- Article -
No description has been provided for this image
Fig 3. Final segmentation result
$\\[5pt]$

This procedure is the same independently of the number of dimensions in the workspace.

This technique presents a number of pros and cons:

  • Pros:
    • It's simple.
    • Convergence to a local minima is guaranteed (but no guarantee to reach the global minima).
  • Cons:
    • High usage of memory.
    • The K must be fixed.
    • Sensible to the selection of the initialization (initial position of centroids).
    • Sensible to outliers.
    • Circular clusters in the feature space are assumed (because of the usage of the Euclidean distance)

K-means toy example¶

Luckily for us, OpenCV defines a method that perform k-means: cv2.kmeans(), here you can find a nice explanation about how to use it. Let's take a look at a toy 1D k-means example in order to get familiar with it. The following function, binarize_kmeans(), binarizes an input image by executing the K-means algorithm, where the it sets its maximum number of iterations.

- Stored data -
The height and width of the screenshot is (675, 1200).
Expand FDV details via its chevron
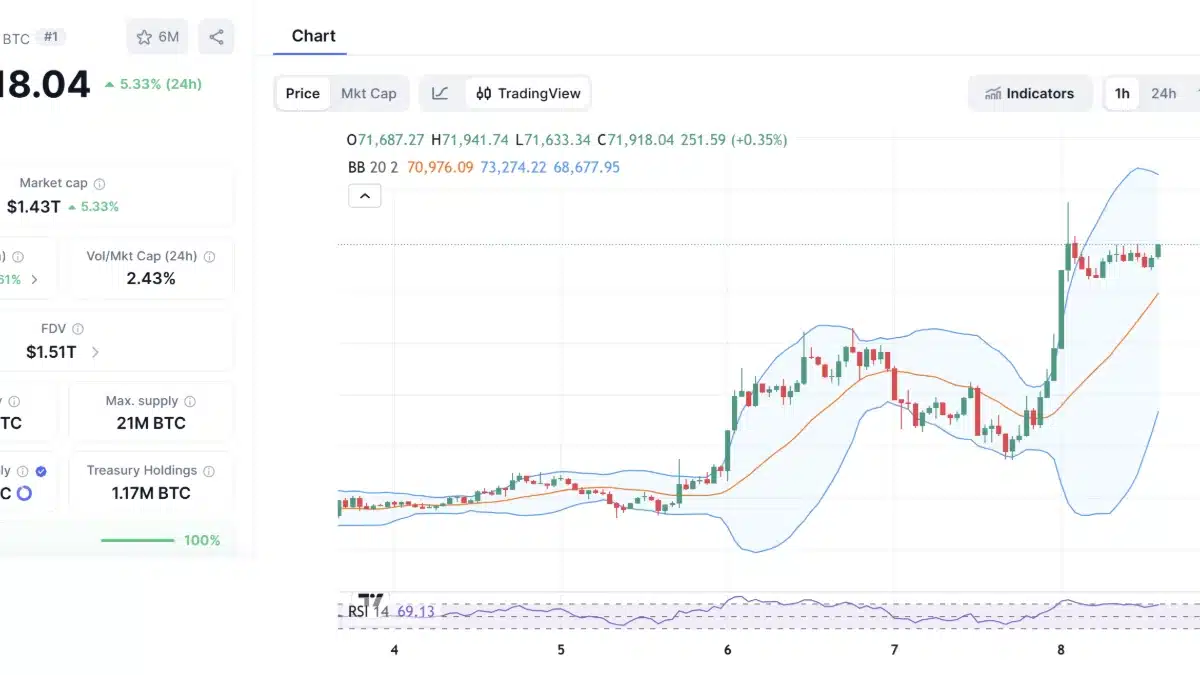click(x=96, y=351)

--

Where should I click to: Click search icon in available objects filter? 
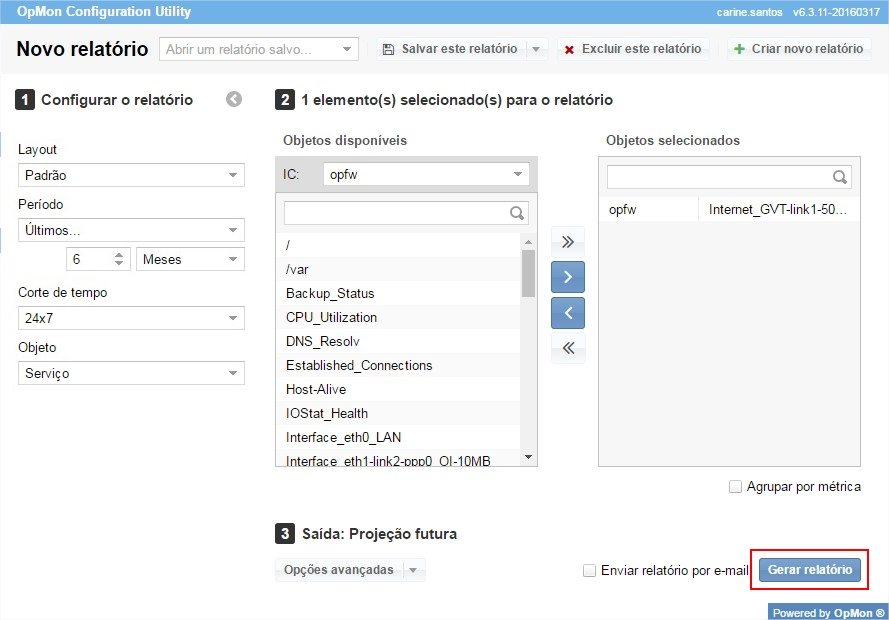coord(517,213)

- What you need to do -
**a)** From the k-means text, reproduce word for word the part starting with "This procedure is" and going on through "usage of memory.".
**b)** In the k-means text, which OpenCV method is named as the one that performs k-means?
The material has no connection to the text about k-means.

- Expected responses -
**a)**
This procedure is the same independently of the number of dimensions in the workspace.

This technique presents a number of pros and cons:

  • Pros:
    • It's simple.
    • Convergence to a local minima is guaranteed (but no guarantee to reach the global minima).
  • Cons:
    • High usage of memory.

**b)** cv2.kmeans()